Reverting back to a pure law enforcement response will therefore seriously undermine the efficacy of U.S. counter-terror operations, and is not, at this juncture, legally compelled. While it is almost certainly true that an enemy like al Qaeda will never be brought to total submission in the way a more conventional enemy can be, it is also clear that the meaning of ‘defeat’ in the context of counter-terror operations – the ultimate military objective when fighting any enemy – is not analogous to the meaning of that term when fighting a conventional enemy. Defeat of a terrorist threats, like that posed by al Qaeda, is normally achieved by disrupting and disabling the efficacy of their operations, not be destruction of all capability.

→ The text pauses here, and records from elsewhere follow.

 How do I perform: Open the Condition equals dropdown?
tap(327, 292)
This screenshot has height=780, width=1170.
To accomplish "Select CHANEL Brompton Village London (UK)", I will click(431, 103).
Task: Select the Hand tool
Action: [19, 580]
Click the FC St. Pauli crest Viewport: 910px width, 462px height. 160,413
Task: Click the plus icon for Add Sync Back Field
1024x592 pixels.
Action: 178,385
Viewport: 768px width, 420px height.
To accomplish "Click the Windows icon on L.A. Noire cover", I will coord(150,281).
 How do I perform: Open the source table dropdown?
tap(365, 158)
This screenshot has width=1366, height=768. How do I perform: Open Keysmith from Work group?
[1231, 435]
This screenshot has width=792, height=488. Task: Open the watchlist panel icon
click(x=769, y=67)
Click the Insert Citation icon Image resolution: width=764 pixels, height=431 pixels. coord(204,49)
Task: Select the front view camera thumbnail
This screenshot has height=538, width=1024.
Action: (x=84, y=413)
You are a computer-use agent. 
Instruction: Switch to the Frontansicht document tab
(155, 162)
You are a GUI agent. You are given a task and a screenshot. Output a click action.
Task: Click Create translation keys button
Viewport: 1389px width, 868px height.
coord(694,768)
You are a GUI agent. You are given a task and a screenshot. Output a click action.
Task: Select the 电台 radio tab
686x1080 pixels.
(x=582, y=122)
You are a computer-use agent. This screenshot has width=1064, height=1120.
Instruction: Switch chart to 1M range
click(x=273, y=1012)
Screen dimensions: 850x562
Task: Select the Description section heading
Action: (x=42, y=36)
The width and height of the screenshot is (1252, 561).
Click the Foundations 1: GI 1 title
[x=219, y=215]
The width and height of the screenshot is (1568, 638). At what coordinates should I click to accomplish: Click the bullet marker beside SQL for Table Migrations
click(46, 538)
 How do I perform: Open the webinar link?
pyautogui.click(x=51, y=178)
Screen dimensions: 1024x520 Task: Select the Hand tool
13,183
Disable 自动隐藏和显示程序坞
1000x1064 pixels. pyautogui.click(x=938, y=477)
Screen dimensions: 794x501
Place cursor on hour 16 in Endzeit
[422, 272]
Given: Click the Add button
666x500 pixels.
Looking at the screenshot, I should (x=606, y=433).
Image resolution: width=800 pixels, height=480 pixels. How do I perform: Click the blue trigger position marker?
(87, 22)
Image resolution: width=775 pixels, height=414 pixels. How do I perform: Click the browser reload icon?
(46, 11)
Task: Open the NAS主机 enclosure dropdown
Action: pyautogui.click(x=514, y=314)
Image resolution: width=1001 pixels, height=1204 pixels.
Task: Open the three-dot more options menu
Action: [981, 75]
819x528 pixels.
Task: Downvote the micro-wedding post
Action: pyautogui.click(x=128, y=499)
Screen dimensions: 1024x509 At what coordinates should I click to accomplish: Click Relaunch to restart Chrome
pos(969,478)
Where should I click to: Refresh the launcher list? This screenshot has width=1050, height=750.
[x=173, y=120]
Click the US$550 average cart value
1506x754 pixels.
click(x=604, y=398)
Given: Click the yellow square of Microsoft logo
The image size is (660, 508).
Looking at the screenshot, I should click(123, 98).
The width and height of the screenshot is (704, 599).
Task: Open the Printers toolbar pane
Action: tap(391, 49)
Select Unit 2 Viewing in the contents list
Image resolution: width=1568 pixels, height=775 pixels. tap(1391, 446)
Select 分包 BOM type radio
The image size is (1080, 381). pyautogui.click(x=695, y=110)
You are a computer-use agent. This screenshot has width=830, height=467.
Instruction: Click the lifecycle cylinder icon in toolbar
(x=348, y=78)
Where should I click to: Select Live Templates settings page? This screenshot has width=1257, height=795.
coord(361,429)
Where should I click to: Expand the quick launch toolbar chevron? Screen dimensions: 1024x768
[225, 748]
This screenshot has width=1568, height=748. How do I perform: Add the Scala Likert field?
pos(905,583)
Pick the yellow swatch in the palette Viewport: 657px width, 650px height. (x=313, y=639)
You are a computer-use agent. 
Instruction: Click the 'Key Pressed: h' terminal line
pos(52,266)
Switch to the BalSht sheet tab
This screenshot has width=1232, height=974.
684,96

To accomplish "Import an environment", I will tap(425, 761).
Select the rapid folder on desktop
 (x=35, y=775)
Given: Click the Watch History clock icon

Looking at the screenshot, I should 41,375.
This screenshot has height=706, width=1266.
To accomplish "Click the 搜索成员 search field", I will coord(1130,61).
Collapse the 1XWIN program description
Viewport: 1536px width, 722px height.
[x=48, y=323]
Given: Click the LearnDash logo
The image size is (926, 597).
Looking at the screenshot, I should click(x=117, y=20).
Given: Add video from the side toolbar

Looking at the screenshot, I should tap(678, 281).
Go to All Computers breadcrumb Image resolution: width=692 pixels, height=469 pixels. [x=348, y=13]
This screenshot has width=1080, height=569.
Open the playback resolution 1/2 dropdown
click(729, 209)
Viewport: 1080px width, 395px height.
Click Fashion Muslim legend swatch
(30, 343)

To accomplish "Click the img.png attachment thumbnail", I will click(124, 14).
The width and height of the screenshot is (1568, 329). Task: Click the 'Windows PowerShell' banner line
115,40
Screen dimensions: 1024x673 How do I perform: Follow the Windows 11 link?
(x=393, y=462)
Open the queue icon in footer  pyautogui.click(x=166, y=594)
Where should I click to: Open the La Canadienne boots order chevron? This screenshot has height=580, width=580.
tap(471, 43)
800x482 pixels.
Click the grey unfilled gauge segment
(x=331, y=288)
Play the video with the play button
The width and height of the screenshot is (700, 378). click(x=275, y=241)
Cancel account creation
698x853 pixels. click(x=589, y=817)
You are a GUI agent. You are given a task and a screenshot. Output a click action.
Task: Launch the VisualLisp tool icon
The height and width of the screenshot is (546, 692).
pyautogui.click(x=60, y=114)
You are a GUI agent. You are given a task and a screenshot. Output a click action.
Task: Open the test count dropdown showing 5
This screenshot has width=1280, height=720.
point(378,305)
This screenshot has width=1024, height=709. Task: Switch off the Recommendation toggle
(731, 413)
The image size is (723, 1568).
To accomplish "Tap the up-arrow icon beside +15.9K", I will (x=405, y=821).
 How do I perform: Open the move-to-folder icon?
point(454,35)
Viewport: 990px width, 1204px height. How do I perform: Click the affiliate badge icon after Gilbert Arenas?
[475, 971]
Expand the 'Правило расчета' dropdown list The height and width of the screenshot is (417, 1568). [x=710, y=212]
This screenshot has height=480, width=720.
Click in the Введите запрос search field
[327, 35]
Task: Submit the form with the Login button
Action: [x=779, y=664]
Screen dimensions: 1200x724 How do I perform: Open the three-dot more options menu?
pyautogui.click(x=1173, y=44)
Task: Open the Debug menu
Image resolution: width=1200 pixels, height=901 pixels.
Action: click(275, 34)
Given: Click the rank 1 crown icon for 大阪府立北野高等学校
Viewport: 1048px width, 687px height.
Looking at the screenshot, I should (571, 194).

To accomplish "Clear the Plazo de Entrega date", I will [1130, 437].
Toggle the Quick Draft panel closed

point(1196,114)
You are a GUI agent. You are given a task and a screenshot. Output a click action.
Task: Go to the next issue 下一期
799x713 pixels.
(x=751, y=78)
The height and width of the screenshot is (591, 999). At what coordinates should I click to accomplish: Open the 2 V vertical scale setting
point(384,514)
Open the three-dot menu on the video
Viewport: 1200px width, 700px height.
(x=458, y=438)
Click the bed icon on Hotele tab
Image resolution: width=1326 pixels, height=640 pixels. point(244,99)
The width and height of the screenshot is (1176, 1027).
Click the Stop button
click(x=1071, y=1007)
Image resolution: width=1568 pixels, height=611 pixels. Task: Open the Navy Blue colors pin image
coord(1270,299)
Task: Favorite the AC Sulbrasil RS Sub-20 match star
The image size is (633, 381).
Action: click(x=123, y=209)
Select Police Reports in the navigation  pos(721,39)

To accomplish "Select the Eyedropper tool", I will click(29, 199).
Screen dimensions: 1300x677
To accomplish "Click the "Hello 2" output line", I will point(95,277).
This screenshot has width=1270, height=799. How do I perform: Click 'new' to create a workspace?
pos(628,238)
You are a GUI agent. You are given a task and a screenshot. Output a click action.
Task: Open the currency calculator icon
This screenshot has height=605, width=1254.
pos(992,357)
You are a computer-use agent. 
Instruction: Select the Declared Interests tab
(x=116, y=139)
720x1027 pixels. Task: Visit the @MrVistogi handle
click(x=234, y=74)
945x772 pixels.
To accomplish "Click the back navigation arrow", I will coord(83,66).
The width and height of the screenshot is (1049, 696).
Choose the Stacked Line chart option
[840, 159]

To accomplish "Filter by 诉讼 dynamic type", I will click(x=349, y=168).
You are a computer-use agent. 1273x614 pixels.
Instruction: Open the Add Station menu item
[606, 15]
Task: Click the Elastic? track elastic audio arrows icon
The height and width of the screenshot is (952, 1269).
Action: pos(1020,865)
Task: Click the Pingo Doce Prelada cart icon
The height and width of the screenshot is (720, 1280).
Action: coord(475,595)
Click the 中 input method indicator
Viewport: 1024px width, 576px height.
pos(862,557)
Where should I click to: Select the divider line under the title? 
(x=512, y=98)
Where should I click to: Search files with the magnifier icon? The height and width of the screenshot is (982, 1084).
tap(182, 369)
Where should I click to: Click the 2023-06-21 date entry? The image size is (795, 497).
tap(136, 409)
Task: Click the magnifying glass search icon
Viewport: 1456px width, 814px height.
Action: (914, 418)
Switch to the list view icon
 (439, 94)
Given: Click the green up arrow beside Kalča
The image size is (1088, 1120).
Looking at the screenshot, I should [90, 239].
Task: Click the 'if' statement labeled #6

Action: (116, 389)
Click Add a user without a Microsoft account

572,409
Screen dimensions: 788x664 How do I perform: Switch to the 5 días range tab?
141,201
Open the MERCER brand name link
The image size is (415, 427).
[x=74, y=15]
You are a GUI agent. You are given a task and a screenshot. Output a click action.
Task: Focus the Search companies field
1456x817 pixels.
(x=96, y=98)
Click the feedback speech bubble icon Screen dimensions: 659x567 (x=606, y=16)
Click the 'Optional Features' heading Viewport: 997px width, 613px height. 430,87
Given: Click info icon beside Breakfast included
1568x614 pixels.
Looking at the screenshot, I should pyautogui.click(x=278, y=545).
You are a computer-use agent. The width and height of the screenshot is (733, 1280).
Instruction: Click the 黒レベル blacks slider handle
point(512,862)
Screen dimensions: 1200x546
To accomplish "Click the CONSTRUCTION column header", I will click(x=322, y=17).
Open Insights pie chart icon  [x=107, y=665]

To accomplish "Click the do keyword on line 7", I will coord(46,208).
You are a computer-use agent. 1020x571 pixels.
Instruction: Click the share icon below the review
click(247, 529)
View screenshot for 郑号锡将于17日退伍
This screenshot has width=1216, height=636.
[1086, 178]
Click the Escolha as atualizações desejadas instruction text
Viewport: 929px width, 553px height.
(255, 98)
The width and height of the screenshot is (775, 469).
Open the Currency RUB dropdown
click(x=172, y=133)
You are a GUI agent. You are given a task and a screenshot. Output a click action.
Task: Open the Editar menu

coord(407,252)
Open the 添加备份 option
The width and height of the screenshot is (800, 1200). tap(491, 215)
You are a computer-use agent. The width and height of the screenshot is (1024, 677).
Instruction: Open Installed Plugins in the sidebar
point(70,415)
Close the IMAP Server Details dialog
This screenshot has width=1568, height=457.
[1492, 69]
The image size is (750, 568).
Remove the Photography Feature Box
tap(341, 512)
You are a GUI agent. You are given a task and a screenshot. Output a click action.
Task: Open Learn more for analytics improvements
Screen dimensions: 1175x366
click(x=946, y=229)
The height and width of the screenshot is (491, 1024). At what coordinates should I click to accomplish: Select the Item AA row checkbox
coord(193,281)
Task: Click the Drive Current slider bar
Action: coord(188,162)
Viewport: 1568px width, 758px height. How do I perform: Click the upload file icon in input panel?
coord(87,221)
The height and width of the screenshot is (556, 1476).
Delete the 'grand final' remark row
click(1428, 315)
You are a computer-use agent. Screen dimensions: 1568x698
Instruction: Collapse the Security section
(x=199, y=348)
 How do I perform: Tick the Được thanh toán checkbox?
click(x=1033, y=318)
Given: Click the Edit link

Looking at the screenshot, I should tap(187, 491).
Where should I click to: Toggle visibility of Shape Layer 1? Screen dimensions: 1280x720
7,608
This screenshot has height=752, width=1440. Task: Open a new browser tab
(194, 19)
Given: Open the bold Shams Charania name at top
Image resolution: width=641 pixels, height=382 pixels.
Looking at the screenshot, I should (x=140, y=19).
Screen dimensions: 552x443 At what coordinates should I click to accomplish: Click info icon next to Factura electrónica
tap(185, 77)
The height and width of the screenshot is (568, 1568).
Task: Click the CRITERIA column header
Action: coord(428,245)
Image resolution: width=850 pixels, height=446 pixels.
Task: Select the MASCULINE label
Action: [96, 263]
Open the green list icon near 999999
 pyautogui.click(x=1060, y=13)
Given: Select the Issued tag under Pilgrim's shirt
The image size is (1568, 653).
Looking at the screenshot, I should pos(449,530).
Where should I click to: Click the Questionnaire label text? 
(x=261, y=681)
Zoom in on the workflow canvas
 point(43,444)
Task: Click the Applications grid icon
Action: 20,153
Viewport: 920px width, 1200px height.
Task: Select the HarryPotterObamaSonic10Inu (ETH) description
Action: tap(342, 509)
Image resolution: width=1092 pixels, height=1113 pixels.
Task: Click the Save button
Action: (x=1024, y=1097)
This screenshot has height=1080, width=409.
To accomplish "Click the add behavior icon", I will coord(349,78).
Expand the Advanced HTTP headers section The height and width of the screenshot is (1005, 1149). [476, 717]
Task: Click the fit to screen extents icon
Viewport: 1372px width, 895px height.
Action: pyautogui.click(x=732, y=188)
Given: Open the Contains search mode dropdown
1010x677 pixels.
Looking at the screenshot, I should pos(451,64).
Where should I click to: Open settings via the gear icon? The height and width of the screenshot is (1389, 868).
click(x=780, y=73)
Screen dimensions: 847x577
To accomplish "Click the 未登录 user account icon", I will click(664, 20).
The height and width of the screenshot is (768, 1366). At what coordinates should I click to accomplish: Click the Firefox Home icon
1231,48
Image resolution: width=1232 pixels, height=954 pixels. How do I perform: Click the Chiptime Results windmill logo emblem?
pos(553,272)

Indeed, a disruptive effect is likely the only feasible operational and strategic objective a state can hope to achieve against such a threat (consider the Israeli experience as an example).

Maximizing operational and tactical flexibility to strike high value terrorist targets – command, control, and communications; logistics; training centers; access to weapons – is essential to achieving this disruptive effect. Limiting response authority to law enforcement norms would undermine the ability of the United States to achieve this strategic objective, and would cede the initiative to the terrorist enemy by providing them functional immunity unless and until their efforts to attack the United States and our interests reach a point of law enforcement imminence. While the overall effectiveness of Article III prosecutions for terrorist related offenses indicates that abandoning the armed conflict characterization would be less significant with regard to post capture incapacitation than for pre-capture disruption, there always remains the possibility that a captured terrorist operative cannot be effectively prosecuted. In such cases, should the government possess compelling evidence that the individual represents an ongoing threat of terrorist activities – even if that evidence is incompetent for use at trial – release seems illogical. This, however, would be the result outside the context of armed conflict.

None of this is intended to suggest that the armed conflict characterization makes executing counter-terror operations ‘easier.’ There are and will remain highly complex issues even within this framework, to include how to define terrorist belligerent operative, the permissible geographic scope of counter-terror military operations, when captured operatives should be subjected to trial by civilian courts, where such captives should be detained, and if, when, and why the expanded scope of LOAC attack authority should be restricted as a matter of policy. In our view, the limitations on LOAC authority implemented to date by President Obama do not indicate an inherent invalidity of the armed conflict response framework, but that this response authority must always be adjusted in response to policy, diplomatic, and political considerations. In contrast, a total abandonment of LOAC authority would produce a significant disruptive effect on our counter-terror operations, not on the enemy.